We just got back from three days off-grid with the rig. The trip surfaced something we had not seen in the lab: Farwatch was about to lose its SSL certificate, and the renewal we thought we had wired up had quietly stopped working.
The whole point of getting the platform out of the lab and into a real campground is to find the failures that only happen when you stop watching. This is one of those.
What we found
Farwatch is the cloud companion to Headwaters. It serves the dashboard, brokers MQTT from the rig over the public internet, and signs every connection with a Let's Encrypt certificate. Let's Encrypt certificates expire after 90 days. So a cloud server you do not touch needs a renewal process that runs whether you are looking at it or not.
The original design renewed certs from a host-side cron job. A script on the host would shell into Docker, run certbot, copy the renewed files into the bind-mounted keys directory, and restart the services that consume them. It worked the first time. We assumed it would keep working.
While we were parked under pine trees with no cell signal, the cron job stopped firing on the cloud host. We caught it by accident on the way home, on a fuel stop with one bar of LTE, when the Outbound app threw a TLS error trying to reach Farwatch. The cert had not expired yet, but it was inside the renewal window and nothing was renewing it. Another two weeks and the whole cloud bridge would have gone dark.
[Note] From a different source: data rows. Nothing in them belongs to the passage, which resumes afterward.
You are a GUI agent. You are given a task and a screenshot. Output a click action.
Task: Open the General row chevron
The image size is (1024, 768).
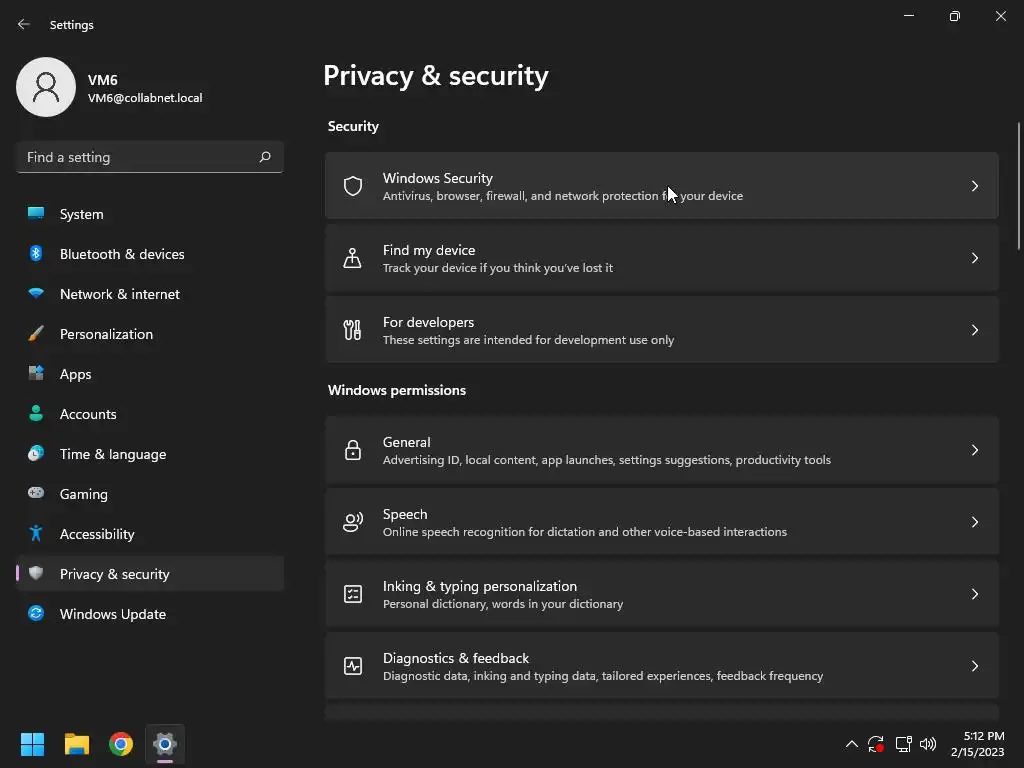975,450
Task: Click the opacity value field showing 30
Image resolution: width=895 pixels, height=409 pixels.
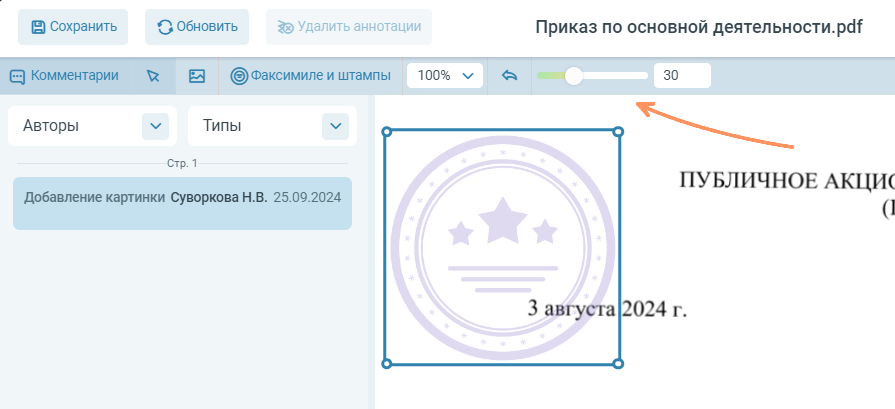Action: [x=681, y=75]
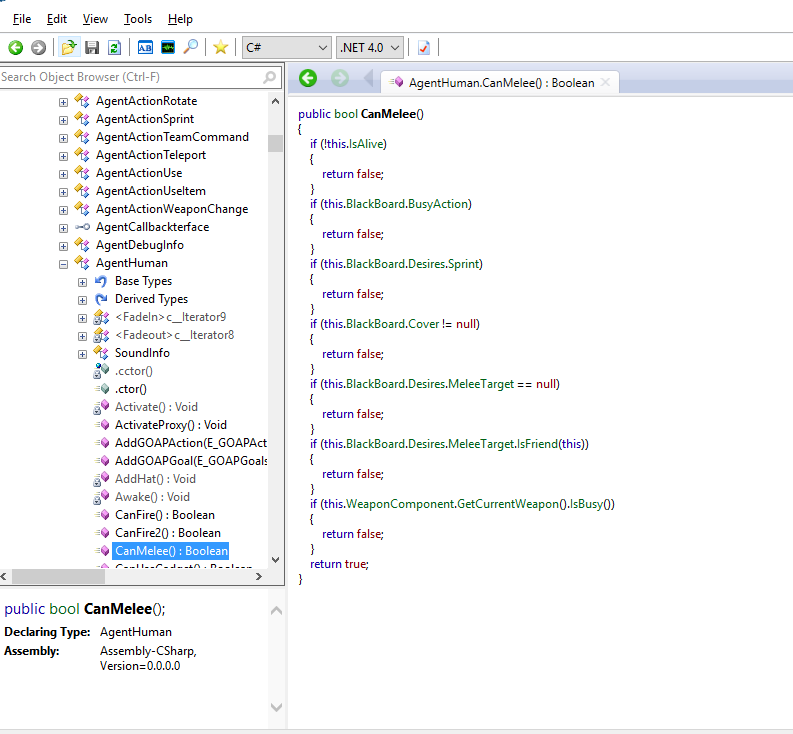Close the AgentHuman.CanMelee() tab

(605, 82)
Why a host cron is fragile
The cron job lived outside the Docker stack. That is the problem. Every other piece of Farwatch is declared in docker-compose.yml: when you bring the stack up, you get the broker, the database, the backend, and the frontend in one command. The renewal lived in a script in scripts/ with a line of installation instructions in the README. Three categories of failure follow from that:
- It can drift away from the stack. Rebuild the host, restore from backup, move providers, and the cron entry is gone unless someone remembers to re-add it. Nothing in the project tells you it is missing.
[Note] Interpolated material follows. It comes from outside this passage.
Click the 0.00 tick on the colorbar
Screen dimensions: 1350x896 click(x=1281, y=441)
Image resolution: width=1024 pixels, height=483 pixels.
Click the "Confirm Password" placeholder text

- It can fail silently. If the script errors, the only place it shows up is a host log file most operators never check. Certbot itself is happy. The stack is happy. The renewal just never happens.
- It assumes the host can speak Docker the same way every time. Different distros, different docker compose plugins, different paths to the binary. Each one is a chance for the script to break.
What we changed
Renewal is now a service inside docker-compose.yml. It is built from a small certbot image that bundles the certbot binary and the Docker CLI together. The container runs a renewal loop every twelve hours, calls certbot renew in webroot mode through the running nginx, and when a renewal actually happens, fires a deploy-hook that copies the new files into the shared keys volume and restarts the services that need them: frontend, mosquitto, and backend.
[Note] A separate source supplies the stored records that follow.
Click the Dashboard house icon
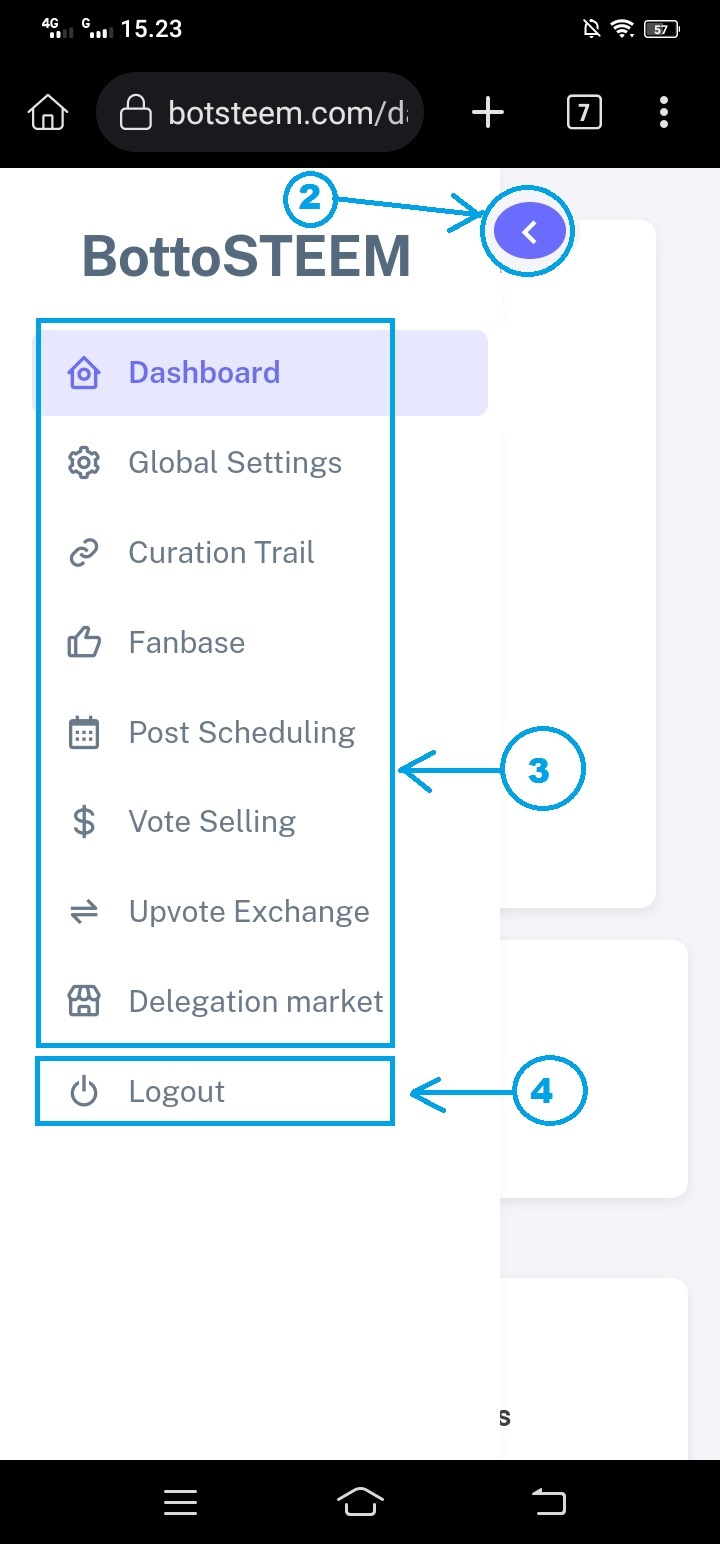 (84, 373)

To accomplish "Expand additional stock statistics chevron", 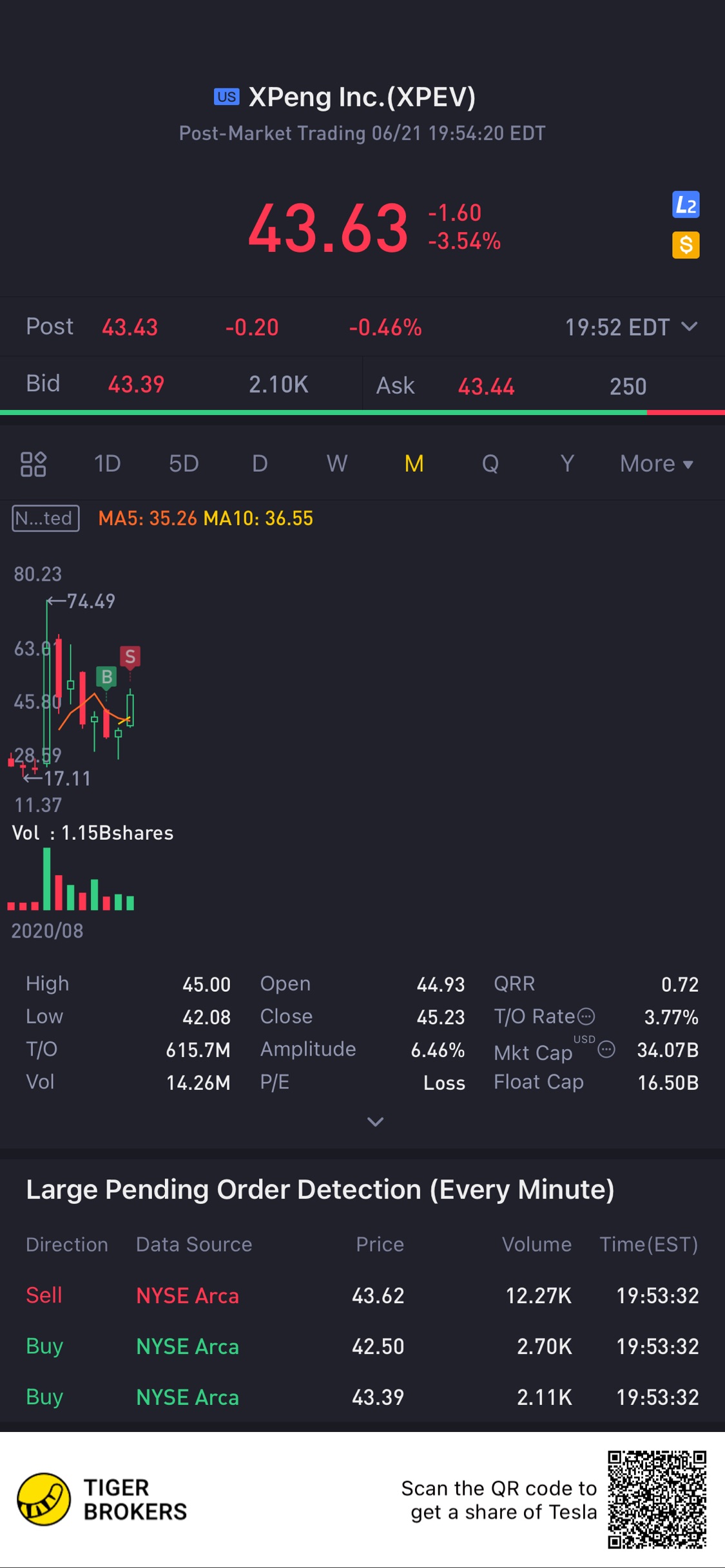I will (375, 1122).
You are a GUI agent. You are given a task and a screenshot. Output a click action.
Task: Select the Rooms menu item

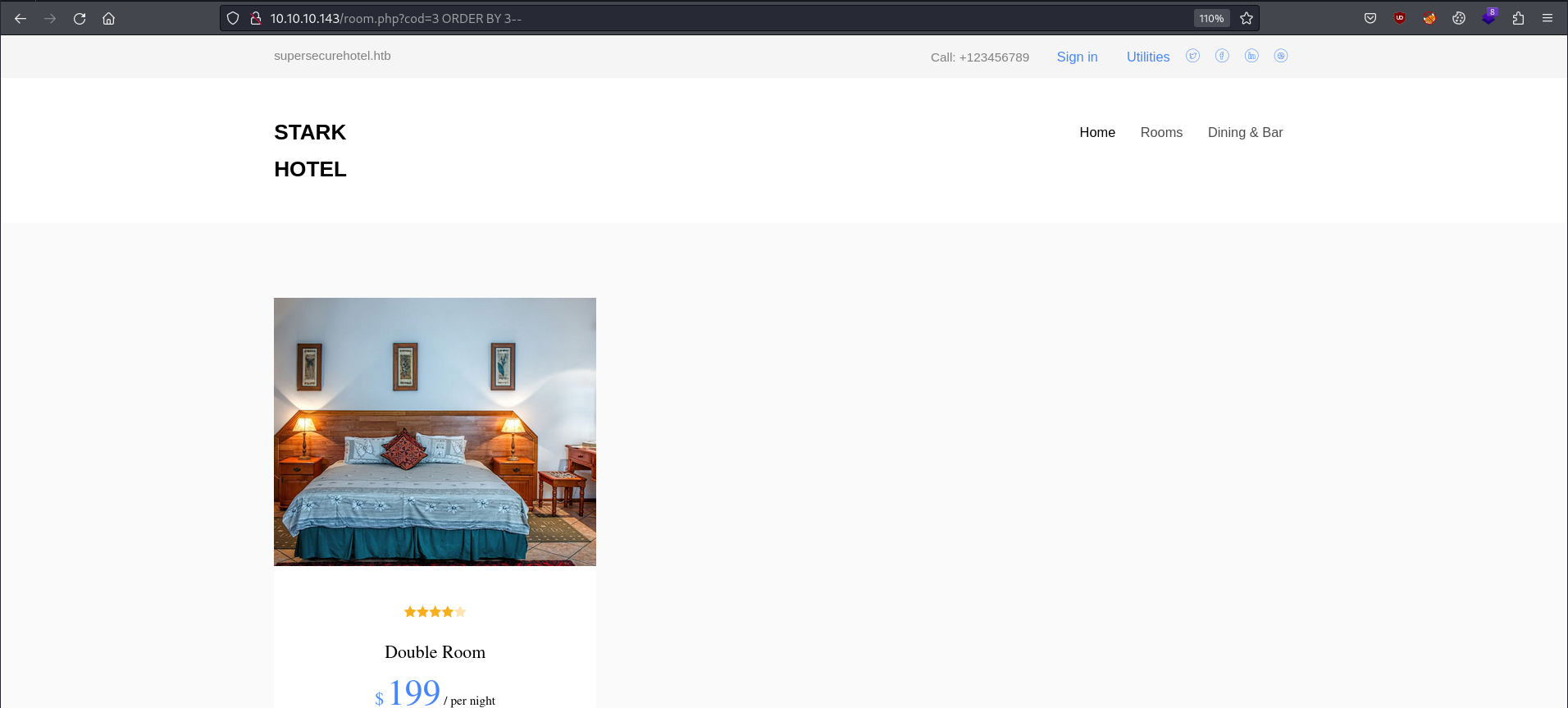coord(1161,132)
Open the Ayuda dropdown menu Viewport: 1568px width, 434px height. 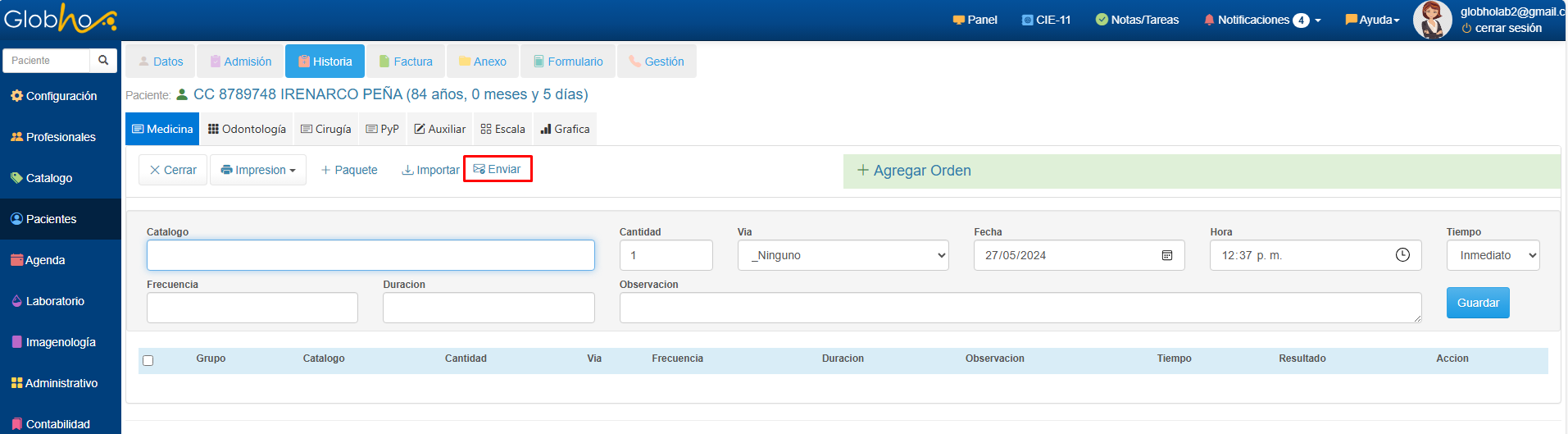click(x=1372, y=20)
The whole renewal subsystem now boots and lives with the rest of the stack. Bring Farwatch up with docker compose up -d and you get the renewer alongside everything else. Tear it down, move it, redeploy it, and the renewer comes with you.
A subtle detail about file writes
One thing worth calling out for anyone running a similar setup. The deploy-hook copies new cert files into a directory that is bind-mounted into multiple containers. Doing this with cp creates a fresh inode, and any container that opened the old file before the swap keeps reading the old file forever. So the hook does the writes with shell redirection instead: cat new.pem > /keys/server.crt. The redirect truncates the existing file in place and writes the new contents into the same inode. The running containers see the change. Then a controlled restart of the three TLS-consuming services picks up the new material cleanly.
Mosquitto does not hot-reload TLS at all. The backend reads the CA at startup for MQTT verification. Nginx can reload, but a full restart removes the inode-handling variable, so we restart it too. That is what the deploy-hook does, in order, every time a renewal lands.
What this means for future deployments
Operationally, less. The README is shorter. You no longer have to remember to add a cron entry or create a log directory or know which path certbot lives at on your host. You bring the stack up, and it renews itself.
Architecturally, more. This is the model we want every long-lived service in the platform to follow: if it has a maintenance task, that task belongs inside the same compose file as the service itself, declared and version-controlled with the rest. Headwaters already works this way for OTA, for log rotation, for tile updates. Farwatch is now consistent with that.
And the broader takeaway is the one that every field trip seems to deliver. Things you assume work because they worked once need a second pass with the question "what happens if nobody touches this for three months?" We have a list of things to check against that question now. Cert renewal was the first one.
The changes are live in the Farwatch repo. If you are running your own Farwatch instance, the upgrade is a git pull and a docker compose up -d --build. The old scripts/renew-certs.sh is gone. If you had it wired up in cron, you can remove the entry. The container will take it from here.